Supplied passage:
As British Rowing prepares for the first-ever British Rowing Beach Sprints in Poole, Dorset on Sunday 11 August 2019, there are a growing number of voices, like Ana Kazz, who believe this exciting new format will open up the sport like never before.

“There is a lot of connection with beach culture,” says Kazz, whose background as a DJ in her native country Brazil was unexpectedly called on at last year’s Commonwealth Beach Sprints on the stunning Sandbanks Beach in Poole on Dorset’s historic Jurassic Coast. “Of course, music is part of this, offering something that connects entertainment and sport. This new way of experiencing rowing needs a DJ.”

Kazz, of course, had not intended to spend eight hours at the turntables when she signed up as a World Rowing intern; yet the unplanned gig gave her an unrivalled perspective on what makes this type of rowing truly unique.

“Some aspects are really special,” she says. “Contact with the sea, with nature is much stronger than in traditional rowing – the adventure aspect is amazing. For another thing, it is much more ‘plug and play’: you can get in a boat and start rowing even without any experience.”

Access to this type of rowing is made even easier by the shared boat pool so no one has to worry about purchasing new types of boats.

Kazz had not intended to spend eight hours at the turntables when she signed up as a World Rowing intern

On the surface, the racing distance may seem short to the seasoned rower. Once racers run their boats – either solos or doubles – into the surf, they slalom out a mere 250 metres, make a full pivot and sprint straight back to shore where the crew then sprint up the beach to the finish line. Yet the true test of endurance and wits comes for those seeking to win the event as the multi-round knock-out format require brains as well as brawn.

Supplied data:
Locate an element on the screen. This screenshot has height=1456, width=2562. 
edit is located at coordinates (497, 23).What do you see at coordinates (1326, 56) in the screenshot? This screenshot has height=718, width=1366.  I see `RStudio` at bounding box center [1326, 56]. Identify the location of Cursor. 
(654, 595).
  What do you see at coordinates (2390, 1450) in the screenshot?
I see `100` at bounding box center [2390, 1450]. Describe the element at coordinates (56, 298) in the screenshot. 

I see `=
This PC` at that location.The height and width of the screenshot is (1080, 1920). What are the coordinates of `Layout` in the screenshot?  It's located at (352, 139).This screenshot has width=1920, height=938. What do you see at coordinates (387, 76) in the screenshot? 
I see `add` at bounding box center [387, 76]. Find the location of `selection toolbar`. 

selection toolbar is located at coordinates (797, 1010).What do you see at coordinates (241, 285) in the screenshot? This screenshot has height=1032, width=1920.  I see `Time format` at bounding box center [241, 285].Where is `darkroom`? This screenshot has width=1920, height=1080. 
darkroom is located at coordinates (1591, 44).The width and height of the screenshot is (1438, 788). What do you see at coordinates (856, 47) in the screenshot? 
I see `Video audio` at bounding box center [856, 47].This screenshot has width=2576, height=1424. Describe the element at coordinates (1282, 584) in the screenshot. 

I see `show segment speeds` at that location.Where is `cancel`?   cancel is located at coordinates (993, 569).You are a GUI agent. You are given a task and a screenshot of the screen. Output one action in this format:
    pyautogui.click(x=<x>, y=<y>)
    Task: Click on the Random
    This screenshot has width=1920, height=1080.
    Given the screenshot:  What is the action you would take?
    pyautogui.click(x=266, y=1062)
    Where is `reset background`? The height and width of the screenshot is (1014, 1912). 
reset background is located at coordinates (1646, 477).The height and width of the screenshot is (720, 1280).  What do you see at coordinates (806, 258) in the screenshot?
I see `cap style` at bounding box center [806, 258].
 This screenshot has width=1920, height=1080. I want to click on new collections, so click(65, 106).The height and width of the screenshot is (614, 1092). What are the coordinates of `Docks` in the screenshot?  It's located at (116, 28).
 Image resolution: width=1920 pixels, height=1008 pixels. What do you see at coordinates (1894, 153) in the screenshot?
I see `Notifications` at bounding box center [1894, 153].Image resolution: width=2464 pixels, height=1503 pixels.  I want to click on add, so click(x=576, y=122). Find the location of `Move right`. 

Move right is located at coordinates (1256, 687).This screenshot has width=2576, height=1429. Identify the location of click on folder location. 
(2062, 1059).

Required task 1: Reproduce the part of the beach sprints article that begins at the words "As British Rowing" and ends after the words "like never before.".
Required task 2: For each statement, say yes or no to whether it agrees with the beach sprints article, and quote the words that decide it: (a) Ana Kazz is from Brazil. (b) In the race, boats slalom out 500 meters before turning back. (c) Taking part requires buying a new type of boat.
Rely only on the beach sprints article for what comes next.

Correct response 1:
As British Rowing prepares for the first-ever British Rowing Beach Sprints in Poole, Dorset on Sunday 11 August 2019, there are a growing number of voices, like Ana Kazz, who believe this exciting new format will open up the sport like never before.

Correct response 2:
(a) Yes: "her native country Brazil"
(b) No: "they slalom out a mere 250 metres"
(c) No: "the shared boat pool so no one has to worry about purchasing new types of boats"